Saved entries:
Segment Open

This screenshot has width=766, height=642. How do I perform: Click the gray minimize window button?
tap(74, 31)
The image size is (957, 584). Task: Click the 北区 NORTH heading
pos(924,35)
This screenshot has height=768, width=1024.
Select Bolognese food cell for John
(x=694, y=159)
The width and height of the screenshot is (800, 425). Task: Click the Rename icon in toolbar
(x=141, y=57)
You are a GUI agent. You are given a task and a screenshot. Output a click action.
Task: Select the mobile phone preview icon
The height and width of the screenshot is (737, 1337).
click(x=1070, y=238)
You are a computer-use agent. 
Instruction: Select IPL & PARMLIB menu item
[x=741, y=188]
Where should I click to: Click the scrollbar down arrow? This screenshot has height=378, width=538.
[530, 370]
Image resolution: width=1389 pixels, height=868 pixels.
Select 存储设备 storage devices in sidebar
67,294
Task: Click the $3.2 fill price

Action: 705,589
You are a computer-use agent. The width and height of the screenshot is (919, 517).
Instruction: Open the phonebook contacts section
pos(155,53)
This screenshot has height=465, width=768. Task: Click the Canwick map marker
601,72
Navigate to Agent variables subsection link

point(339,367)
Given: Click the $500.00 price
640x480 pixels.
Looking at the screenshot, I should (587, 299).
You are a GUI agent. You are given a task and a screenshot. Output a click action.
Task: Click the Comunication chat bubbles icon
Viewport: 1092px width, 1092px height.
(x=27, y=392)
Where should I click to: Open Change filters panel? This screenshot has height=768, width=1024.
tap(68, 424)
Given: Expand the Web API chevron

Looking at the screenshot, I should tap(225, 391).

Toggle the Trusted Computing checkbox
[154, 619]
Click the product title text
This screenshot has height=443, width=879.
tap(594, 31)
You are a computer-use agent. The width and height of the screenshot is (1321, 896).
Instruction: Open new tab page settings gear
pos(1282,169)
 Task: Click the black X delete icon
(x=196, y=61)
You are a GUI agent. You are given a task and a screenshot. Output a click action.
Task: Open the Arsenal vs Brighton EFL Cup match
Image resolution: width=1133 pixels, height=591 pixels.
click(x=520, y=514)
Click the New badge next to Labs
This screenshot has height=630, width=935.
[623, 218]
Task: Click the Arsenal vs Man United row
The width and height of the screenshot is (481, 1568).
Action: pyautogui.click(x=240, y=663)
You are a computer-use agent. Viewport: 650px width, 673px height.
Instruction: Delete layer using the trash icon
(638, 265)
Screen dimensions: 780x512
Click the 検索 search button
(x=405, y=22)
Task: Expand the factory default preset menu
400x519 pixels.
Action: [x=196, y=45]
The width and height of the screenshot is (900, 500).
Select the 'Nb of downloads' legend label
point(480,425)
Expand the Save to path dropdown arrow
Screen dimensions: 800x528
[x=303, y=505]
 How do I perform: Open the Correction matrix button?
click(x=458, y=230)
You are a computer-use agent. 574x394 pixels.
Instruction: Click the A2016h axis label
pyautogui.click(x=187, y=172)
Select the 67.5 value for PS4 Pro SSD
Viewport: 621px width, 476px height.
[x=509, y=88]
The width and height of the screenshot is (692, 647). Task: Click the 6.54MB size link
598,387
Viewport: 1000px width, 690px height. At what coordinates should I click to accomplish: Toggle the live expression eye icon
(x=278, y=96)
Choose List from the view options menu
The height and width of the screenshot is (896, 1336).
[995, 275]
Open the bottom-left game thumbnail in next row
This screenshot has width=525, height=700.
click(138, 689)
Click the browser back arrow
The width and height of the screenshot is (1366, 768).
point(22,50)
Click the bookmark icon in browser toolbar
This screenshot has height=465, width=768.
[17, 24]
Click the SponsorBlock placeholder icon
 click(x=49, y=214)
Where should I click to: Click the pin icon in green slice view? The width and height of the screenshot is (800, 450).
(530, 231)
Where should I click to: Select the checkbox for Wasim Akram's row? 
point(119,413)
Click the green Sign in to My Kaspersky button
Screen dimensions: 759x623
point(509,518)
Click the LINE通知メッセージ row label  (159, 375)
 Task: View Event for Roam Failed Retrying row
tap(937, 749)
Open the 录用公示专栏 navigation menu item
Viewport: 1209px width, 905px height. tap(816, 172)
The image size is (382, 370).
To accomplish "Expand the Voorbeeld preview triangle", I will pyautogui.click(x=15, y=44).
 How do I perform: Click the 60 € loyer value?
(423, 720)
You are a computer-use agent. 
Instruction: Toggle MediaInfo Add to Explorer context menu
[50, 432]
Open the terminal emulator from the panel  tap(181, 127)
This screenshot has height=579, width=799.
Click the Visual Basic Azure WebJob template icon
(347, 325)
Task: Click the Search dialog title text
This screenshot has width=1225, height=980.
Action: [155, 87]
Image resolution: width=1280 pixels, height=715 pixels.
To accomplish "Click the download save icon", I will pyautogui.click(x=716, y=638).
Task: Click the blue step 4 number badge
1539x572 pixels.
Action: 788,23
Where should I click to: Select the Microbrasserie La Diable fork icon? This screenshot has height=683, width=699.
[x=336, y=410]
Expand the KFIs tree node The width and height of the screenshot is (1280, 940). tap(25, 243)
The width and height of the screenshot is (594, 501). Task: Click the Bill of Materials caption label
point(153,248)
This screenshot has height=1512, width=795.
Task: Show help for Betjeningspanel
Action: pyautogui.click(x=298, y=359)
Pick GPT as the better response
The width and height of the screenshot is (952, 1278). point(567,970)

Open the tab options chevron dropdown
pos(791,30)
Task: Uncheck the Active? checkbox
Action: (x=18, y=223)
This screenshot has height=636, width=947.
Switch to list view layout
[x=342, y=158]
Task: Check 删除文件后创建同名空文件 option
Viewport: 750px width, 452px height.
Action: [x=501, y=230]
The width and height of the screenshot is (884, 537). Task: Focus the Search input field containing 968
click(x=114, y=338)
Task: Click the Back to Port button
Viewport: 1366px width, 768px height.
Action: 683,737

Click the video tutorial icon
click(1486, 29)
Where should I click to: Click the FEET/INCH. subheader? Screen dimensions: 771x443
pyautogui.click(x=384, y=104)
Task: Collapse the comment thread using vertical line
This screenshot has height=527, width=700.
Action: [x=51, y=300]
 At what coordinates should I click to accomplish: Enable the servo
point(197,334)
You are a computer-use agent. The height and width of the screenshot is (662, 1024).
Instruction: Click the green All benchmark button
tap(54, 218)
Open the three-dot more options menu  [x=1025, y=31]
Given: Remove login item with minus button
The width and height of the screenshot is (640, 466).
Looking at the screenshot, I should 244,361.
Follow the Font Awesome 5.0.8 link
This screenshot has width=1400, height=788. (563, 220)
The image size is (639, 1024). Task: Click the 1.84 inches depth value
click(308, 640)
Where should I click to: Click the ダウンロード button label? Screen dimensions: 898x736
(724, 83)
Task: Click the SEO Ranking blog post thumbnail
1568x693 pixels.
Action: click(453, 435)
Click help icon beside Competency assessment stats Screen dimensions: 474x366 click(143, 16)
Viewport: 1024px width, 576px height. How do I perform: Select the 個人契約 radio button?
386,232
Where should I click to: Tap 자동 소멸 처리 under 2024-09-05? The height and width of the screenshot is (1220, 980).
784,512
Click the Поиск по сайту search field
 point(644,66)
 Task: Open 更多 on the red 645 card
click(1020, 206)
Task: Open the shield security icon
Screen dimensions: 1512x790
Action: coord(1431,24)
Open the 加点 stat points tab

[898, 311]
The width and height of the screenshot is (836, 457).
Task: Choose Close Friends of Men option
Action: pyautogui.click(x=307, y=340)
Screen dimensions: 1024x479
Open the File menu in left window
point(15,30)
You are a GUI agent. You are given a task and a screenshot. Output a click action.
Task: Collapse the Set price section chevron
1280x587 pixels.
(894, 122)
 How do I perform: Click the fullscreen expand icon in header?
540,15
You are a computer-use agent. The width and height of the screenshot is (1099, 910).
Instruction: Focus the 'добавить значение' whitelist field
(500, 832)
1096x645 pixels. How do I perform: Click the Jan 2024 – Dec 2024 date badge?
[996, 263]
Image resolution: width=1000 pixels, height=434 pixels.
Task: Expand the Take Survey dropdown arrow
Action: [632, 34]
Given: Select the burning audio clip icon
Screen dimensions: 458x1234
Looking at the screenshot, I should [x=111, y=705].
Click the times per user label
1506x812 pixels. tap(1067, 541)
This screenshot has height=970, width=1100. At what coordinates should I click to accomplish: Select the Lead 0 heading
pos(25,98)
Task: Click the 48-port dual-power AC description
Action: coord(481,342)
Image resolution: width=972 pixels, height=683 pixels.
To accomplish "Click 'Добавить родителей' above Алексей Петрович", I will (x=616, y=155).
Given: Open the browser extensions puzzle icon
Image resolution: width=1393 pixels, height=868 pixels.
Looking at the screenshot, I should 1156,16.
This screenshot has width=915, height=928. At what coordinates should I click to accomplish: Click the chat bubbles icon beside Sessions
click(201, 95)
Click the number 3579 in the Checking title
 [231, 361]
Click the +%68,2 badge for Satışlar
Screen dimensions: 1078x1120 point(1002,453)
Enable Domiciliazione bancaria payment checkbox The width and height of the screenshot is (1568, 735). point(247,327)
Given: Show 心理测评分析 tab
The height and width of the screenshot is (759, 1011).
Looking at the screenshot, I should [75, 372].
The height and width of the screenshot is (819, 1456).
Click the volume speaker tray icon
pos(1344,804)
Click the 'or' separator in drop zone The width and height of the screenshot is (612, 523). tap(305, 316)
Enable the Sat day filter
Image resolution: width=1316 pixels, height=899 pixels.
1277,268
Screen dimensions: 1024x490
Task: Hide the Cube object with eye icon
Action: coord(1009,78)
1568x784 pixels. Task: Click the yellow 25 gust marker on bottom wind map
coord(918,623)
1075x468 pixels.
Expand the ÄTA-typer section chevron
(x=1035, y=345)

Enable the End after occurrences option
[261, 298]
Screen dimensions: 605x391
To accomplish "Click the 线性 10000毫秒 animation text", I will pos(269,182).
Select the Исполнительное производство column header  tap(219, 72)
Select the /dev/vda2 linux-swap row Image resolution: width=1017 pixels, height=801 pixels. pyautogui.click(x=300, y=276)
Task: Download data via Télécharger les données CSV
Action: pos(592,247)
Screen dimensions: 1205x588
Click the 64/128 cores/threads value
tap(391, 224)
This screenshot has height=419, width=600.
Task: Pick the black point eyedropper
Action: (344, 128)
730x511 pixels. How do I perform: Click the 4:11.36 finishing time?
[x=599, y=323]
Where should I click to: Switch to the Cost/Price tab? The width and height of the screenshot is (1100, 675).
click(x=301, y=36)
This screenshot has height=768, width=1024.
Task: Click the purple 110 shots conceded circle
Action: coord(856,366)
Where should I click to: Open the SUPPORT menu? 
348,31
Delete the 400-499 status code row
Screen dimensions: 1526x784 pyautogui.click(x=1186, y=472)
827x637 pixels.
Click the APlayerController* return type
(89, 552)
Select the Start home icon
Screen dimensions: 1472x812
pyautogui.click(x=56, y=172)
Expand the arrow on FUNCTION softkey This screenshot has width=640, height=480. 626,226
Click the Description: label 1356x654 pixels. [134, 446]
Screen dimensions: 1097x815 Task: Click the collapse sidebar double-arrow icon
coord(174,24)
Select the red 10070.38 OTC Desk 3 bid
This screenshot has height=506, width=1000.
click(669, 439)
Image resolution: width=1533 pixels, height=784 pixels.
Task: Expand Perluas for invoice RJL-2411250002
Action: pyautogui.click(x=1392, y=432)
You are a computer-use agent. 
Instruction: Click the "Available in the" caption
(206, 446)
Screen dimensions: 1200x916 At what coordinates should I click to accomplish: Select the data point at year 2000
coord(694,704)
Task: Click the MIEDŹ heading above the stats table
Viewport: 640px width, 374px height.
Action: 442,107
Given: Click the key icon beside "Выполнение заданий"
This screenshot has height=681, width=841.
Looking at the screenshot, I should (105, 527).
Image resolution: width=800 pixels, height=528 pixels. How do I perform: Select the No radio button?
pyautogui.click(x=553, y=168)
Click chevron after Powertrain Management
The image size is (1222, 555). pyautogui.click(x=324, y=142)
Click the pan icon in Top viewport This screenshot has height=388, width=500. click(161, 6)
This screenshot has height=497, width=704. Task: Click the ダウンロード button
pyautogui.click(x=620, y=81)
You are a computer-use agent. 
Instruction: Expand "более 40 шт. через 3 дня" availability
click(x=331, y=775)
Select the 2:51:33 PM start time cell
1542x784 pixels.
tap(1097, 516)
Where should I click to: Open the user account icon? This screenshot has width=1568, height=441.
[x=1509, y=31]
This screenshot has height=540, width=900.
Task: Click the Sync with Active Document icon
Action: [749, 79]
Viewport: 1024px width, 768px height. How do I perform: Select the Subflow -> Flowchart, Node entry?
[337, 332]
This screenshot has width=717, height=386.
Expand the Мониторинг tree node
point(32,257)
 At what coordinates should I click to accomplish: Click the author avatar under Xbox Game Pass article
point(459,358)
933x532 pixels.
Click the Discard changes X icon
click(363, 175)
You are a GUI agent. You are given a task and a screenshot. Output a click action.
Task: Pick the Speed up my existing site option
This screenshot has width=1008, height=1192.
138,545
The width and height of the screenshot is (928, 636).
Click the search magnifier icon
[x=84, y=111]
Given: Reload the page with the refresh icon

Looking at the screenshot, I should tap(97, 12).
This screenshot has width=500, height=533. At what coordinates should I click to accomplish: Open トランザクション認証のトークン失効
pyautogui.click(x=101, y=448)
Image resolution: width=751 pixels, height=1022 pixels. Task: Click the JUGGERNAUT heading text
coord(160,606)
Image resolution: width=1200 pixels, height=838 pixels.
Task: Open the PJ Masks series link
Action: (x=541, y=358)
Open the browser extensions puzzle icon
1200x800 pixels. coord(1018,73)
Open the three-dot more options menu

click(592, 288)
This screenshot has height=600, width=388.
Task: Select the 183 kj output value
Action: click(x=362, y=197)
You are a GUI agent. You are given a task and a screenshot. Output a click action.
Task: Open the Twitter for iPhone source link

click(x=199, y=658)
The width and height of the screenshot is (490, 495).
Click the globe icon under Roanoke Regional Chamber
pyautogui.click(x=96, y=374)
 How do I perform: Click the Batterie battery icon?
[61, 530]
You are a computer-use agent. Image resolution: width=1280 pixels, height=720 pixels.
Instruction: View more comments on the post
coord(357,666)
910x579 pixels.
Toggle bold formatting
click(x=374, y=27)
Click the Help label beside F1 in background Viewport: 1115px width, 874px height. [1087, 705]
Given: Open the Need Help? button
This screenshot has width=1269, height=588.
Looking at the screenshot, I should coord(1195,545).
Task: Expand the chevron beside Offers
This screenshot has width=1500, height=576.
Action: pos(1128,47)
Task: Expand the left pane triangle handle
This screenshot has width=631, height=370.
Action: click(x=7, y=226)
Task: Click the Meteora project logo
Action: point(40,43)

Segment Closed

EXERCISE BRIEF: Filter by the word "next": copy every line of the data that holds it.

ANSWER AREA:
Click the New badge next to Labs
Open the bottom-left game thumbnail in next row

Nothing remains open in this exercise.